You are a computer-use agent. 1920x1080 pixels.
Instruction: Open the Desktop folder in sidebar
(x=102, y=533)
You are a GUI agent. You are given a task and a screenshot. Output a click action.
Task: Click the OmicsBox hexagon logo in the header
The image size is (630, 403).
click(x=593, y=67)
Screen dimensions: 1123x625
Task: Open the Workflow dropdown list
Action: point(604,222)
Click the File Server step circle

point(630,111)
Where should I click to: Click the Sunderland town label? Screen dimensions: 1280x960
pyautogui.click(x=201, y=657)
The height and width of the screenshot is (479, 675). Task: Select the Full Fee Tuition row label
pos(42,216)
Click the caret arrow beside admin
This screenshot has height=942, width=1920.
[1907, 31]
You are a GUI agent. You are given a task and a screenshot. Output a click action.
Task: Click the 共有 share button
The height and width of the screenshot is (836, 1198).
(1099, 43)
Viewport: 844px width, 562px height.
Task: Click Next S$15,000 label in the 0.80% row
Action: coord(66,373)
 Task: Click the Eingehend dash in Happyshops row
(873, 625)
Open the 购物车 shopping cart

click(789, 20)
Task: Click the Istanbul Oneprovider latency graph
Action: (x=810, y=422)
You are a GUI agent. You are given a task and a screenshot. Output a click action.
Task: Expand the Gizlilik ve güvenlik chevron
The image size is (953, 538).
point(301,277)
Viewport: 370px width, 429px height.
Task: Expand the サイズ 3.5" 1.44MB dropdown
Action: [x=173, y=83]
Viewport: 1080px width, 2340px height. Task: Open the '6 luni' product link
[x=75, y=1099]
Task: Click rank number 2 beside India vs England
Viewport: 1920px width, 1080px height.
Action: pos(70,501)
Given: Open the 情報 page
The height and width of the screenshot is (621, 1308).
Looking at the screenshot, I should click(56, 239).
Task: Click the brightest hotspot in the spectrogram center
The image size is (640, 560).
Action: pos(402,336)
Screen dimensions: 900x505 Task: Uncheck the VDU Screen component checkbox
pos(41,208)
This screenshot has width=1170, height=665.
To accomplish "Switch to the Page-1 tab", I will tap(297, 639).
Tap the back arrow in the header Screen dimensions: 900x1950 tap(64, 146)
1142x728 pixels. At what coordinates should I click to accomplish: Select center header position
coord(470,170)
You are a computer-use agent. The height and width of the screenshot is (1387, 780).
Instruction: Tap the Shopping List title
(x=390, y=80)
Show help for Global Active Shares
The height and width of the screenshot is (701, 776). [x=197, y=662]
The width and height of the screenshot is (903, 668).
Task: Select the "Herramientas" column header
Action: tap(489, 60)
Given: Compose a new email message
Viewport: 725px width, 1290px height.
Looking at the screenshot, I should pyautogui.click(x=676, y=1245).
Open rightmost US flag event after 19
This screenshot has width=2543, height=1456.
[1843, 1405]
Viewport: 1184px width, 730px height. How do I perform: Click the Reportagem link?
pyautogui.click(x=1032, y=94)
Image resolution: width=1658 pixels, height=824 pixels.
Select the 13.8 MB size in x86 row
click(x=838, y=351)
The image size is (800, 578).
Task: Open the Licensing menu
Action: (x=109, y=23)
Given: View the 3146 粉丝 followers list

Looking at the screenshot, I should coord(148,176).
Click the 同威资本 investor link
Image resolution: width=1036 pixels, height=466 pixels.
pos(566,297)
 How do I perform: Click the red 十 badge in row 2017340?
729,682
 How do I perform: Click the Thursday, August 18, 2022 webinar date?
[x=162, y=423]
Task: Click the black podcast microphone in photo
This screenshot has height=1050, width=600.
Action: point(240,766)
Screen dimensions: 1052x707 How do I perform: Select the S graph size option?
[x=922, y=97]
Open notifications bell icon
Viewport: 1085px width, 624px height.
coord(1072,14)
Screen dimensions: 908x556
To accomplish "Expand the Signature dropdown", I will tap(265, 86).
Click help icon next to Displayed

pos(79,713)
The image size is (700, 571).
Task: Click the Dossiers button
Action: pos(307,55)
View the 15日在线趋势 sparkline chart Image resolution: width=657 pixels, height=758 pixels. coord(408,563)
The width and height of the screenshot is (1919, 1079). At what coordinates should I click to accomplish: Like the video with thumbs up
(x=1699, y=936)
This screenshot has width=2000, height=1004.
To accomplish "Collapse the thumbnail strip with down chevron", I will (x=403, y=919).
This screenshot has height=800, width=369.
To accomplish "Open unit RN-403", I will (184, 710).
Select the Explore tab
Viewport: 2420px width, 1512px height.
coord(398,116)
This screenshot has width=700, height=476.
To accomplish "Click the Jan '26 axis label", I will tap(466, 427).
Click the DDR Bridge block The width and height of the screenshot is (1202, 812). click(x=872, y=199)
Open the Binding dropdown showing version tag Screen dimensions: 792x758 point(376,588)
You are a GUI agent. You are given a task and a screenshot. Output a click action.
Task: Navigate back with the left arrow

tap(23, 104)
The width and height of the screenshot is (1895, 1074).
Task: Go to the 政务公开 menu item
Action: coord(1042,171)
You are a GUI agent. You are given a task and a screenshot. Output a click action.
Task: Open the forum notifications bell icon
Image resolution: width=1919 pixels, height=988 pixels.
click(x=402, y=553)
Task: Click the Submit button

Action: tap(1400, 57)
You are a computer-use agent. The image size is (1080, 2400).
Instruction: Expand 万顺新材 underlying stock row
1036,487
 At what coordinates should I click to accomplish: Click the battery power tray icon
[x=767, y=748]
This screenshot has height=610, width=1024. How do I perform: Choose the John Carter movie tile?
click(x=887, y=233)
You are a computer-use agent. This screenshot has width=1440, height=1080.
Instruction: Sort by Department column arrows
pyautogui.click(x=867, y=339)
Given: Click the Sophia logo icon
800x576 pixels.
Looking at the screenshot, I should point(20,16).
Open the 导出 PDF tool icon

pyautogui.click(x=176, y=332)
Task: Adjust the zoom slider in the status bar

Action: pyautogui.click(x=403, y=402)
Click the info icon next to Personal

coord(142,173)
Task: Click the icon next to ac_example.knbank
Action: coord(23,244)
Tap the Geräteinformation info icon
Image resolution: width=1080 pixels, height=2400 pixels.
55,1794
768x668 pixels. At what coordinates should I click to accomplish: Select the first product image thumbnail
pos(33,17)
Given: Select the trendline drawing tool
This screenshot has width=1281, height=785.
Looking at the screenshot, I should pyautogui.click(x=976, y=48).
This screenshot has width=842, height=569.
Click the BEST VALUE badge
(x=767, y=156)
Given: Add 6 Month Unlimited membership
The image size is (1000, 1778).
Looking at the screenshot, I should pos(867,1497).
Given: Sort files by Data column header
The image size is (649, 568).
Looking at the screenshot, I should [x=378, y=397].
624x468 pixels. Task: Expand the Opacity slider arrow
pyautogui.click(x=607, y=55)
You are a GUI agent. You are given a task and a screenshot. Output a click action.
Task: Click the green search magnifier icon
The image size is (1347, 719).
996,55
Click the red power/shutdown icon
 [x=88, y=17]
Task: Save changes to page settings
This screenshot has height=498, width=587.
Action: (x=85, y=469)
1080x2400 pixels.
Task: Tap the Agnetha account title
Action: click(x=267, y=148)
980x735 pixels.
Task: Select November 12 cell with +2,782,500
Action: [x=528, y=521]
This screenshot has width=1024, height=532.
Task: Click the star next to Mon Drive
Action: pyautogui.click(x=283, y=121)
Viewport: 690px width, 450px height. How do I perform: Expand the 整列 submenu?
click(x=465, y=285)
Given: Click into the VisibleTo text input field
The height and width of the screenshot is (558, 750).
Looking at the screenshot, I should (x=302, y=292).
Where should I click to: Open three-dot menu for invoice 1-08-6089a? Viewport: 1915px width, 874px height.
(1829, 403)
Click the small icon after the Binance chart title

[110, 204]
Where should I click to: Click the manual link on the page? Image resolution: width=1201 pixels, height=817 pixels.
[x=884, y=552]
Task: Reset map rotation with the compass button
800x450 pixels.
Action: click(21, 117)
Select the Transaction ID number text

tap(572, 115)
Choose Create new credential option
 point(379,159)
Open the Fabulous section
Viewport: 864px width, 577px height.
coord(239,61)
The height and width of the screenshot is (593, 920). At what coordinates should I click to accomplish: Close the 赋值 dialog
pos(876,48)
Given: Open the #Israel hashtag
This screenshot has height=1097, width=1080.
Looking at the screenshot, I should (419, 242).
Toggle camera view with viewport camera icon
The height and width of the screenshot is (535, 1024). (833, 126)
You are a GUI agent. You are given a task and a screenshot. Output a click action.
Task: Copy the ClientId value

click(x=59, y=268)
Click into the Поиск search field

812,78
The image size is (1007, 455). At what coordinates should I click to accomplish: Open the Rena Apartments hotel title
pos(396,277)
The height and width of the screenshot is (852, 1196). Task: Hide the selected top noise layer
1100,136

REQUIREMENT:
Should a line in the material contain "bell", copy it.

RESPONSE TO THE TASK:
Open notifications bell icon
Task: Open the forum notifications bell icon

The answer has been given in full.